Hablemos de amor: otra forma de celebrar
No todas las fiestas se viven igual, ni todos los años se celebran de la misma forma. Por eso, a veces soltar la "postal" de la celebración ideal, puede ser una forma de estar en paz.

Mi mes preferido del año desde niña, siempre ha sido diciembre. Aroma a carne asada y papas duquesa, pan de pascua, tardes de bañarse con la manguera en el jardín, galletas, yogu yugu de mora y, hasta que los prohibieron, fuegos artificiales de estrellitas, que giraba con la mano mientras intentaba no quemar mi retina deslumbrada.
Las noches de diciembre tienen aroma a celebración, por eso cuando un día siendo adulta me di cuenta de que pasaría Navidad y Año Nuevo sola, me quedé sin aire, detenida y contemplativa.
Estaba divorciada, cero pololo ni candidato, fin de semana sin niños, familia lejos, todo indicaba unas fiestas austeras, más sola que Rose en el Titanic después de la innecesaria muerte de Jack –porque todos fuimos testigos de que había espacio suficiente para dos en esa tabla en medio del Atlántico–. En fin, la soledad me respiraba en la nuca sin piedad y no tenía ninguna intención de pasar estas fechas con la familia de otros, dando lástima, abrazando gente que no conocía y que probablemente no volvería a ver.
El amor propio no bastaba para resolver la situación y sentía una rabia profunda de haber llegado a ese momento por mis propias decisiones.
Me puse a buscar qué hacer.
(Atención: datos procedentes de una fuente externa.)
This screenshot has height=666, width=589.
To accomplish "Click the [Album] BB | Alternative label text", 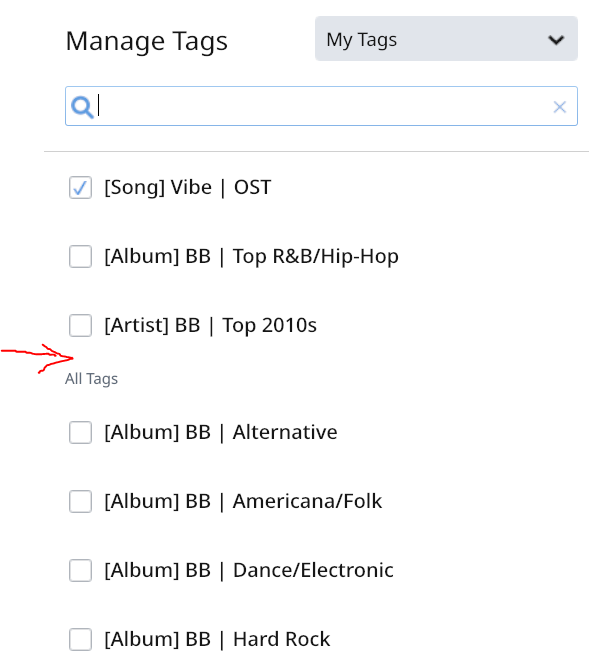I will (x=221, y=432).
Así fue como leí que el Año Nuevo real del hemisferio sur era el 21 de junio; que el año nuevo chino era en febrero; y que según el calendario maya, faltaban como siete meses. Pero eso no fue un consuelo, porque culturalmente en este país, las fiestas son en estas fechas y se pasan en familia. Estaba perdida.
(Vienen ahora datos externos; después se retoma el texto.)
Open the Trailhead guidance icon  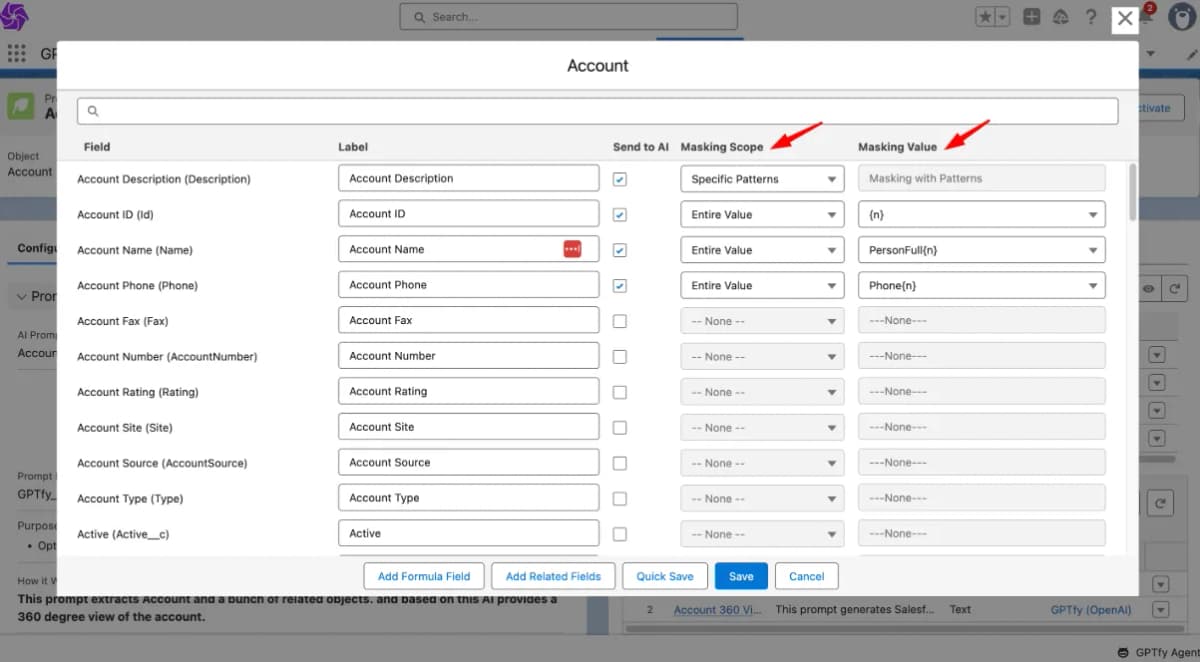click(1061, 17)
De la manga de un mago armé un viaje de Año Nuevo flash a San Pedro con dos mujeres que venía recién conociendo y que hoy, después de ocho años, son parte de mi grupo de grandes y mejores amigas.
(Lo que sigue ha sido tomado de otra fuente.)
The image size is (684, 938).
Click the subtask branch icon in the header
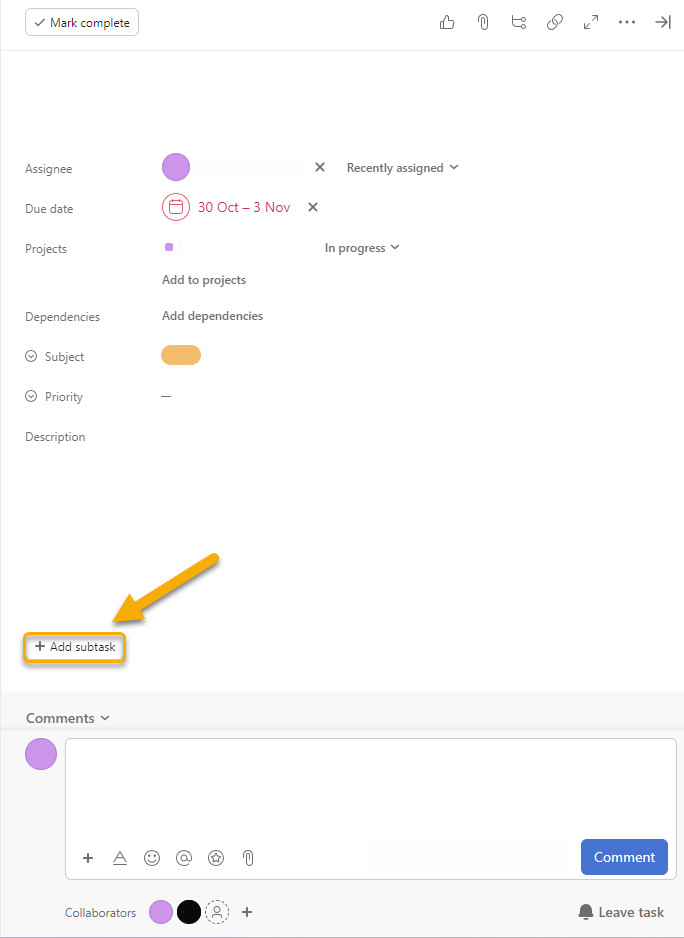tap(519, 22)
Ese año no lo olvidaré, porque aprendí mucho de mí y de nuestra sociedad. Lo aprendí en la ausencia: en no tener que armar un árbol, pensar regalos, planificar un menú ni cumplir con la coreografía completa de la Navidad. Lejos de casa, sin hijos y sin la presión de “hacer como siempre”, entendí el rol que todavía tenemos las mujeres en la preparación y elaboración de ese “espíritu navideño” casi irrenunciable. Tengas o no ánimo, pareciera que igual debía haber arbolito, regalos, comida rica y familia para rellenar la mesa. Bastante arcaico, por lo demás, para los supuestos avances de la era de Acuario.
Por eso escribo. Porque todavía pesa con fuerza la idea de que la Navidad y el Año Nuevo solo valen si se viven en familia, alrededor de una mesa llena y con afectos funcionando. Y cuando ese escenario no está –por una pérdida, una enfermedad, una ruptura amorosa, la cesantía o simplemente por estar en otro momento de la vida–, aparece la sensación de que algo anda mal, de que se está fallando en una especie de rito social.
Pero ese imaginario no es la única opción posible, ni tiene por qué vivirse como una carencia. Pasar estas fechas de otra manera: solo, con amigos, viajando, inventando un ritual propio, o incluso viendo el capítulo final de Stranger Things el 31 en la noche con un buen picoteo, no es un fracaso ni un signo de tristeza inevitable. A veces es solo eso: otra forma de estar, más honesta con el momento vital que se atraviesa.
Tendremos luna creciente esta semana, un buen momento para celebrar (solo o acompañado) y para pedirle al universo que nos guíe hacia lo que realmente anhela nuestra alma desde lo más profundo. Así que, que el Año Nuevo llegue como llegue, y se pase como se pase.
Y si no, siempre está la opción de guardarse para el Año Nuevo chino, el Maya, el solsticio de invierno o simplemente para cuando una tenga ganas de celebrar.